Reagan talks tough -- and he means it

President Reagan has gone directly to the people to get his economic program enacted. In his Feb. 18 speech before a joint session of Congress Mr. Reagan clearly was looking over the heads of his immediate audience to the millions of television viewers as he advised the senators and representatives assembled in front of him:

"The people are wathing and waiting."

For members of Congress who might be inclined to draf their feet in support of his proposals, the President had a challenge:

"Have they an alternative which offers a greater chance of balancing the budget, reducing and eliminating inflation, stimulating the creation of jobs, and reducing the tax burden?"
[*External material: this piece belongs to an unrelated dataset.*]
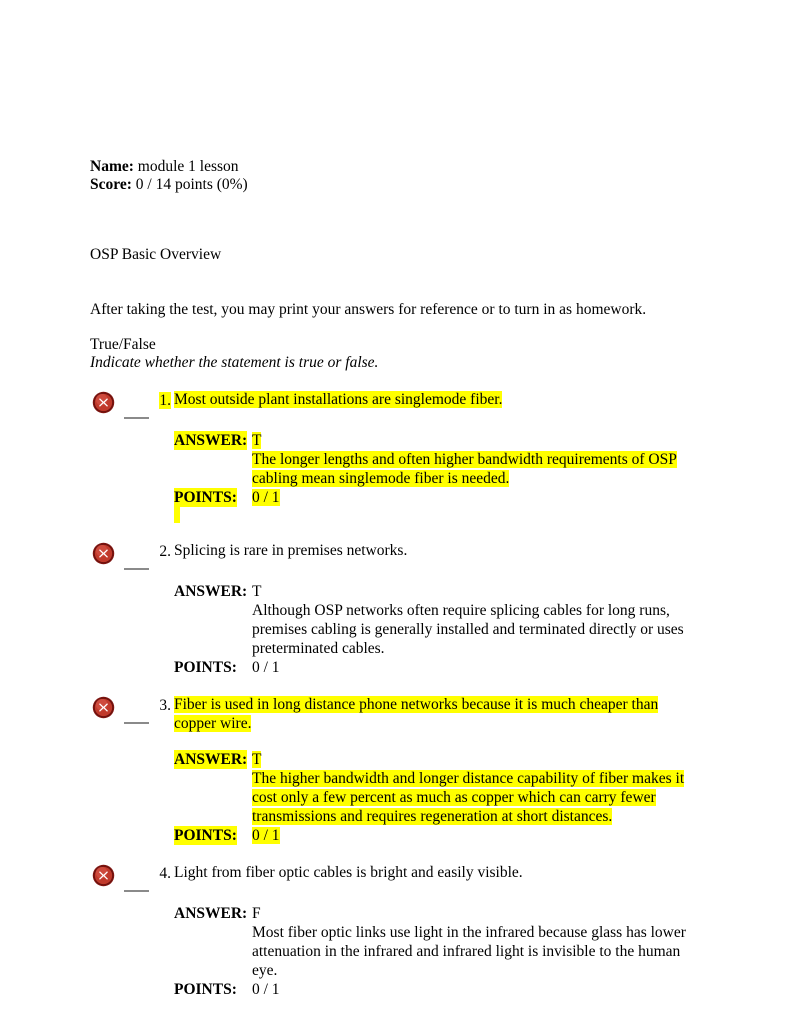  Describe the element at coordinates (165, 400) in the screenshot. I see `question-number: 1.` at that location.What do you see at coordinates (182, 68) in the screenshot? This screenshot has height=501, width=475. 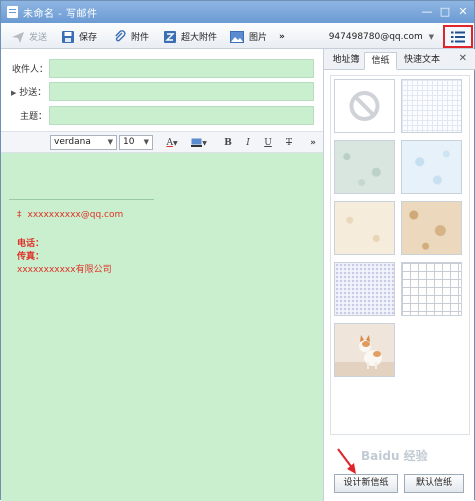 I see `to-input` at bounding box center [182, 68].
Again, from what Reagan, himself, calls his own "Bully Pulpit," the President was reminding the members of Congress that the American people were listening and that if any of the lawmakers were set on making trouble for him on the spending-cutting plan -- well, they might well upset their own voter constituencies back home.
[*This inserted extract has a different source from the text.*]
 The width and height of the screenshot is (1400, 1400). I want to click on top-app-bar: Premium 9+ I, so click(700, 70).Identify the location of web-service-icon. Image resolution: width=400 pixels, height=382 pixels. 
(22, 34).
Thus, Reagan is playing big-power politics, right from the outset of his administration.

He is always amiable, never less than a gentleman as he moves to put his plan into effect. But his words are tough. The deep slashes in spending he intends will make millions of people shout "ouch" when they come to see what he has in mind.
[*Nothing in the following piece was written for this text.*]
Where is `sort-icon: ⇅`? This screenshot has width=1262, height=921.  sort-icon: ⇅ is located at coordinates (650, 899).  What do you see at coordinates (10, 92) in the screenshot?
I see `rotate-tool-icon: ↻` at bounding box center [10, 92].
Furthermore, Mr. Reagan is playing the hardest kind of hardball when he says to Congress, in effect, "You come along or the people are going to throw you out of office the first chance they get."

How is the President doing?

At the beginning anyway he seemed to have Congress, in a relative sense, of course, eating out of his hand.

That's because, already, the Democratic opposition has heard the message from home. They heard it when the voters punished some of the most visible liberals who were up for election. When Senators Church, McGovern, Bayh, Nelson, and Culver went down to defeat, the explanation seemed clear, for all to see and to heed.

Thus, at first anyway, the growling from members of Congress who would be expected to shout that Reagan was out to ruin the nation by dissolving the New Deal was more proforma than emotional. Sen. Edward M. Kennedy said this. Speaker of the House Thomas P. O'Neill Jr. and other liberals clearly have their anxieties about the Reagan cutting program -- they are worried that the poor will be damaged the most by the reductions.

But the great debate that was being predicted, with Reagan up against a fighting, passionately involved, liberal contingent in Congress has yet to take on that flavor -- if it ever does.

Instead, Congress -- and Democratic leaders everywhere -- are voicing their disagreements with Reagan quite civilly and talking more about compromise than stubborn resistance.

And the compromises that the liberals are talking about seem to be compromises at the President's terms.

Thus, there is every evidence -- at least at first -- that Reagan will get a substantial part of his economic-legislative package.

And when it happens -- and if it happens, of course -- the President will be probably positioned to call it a Reagan victory.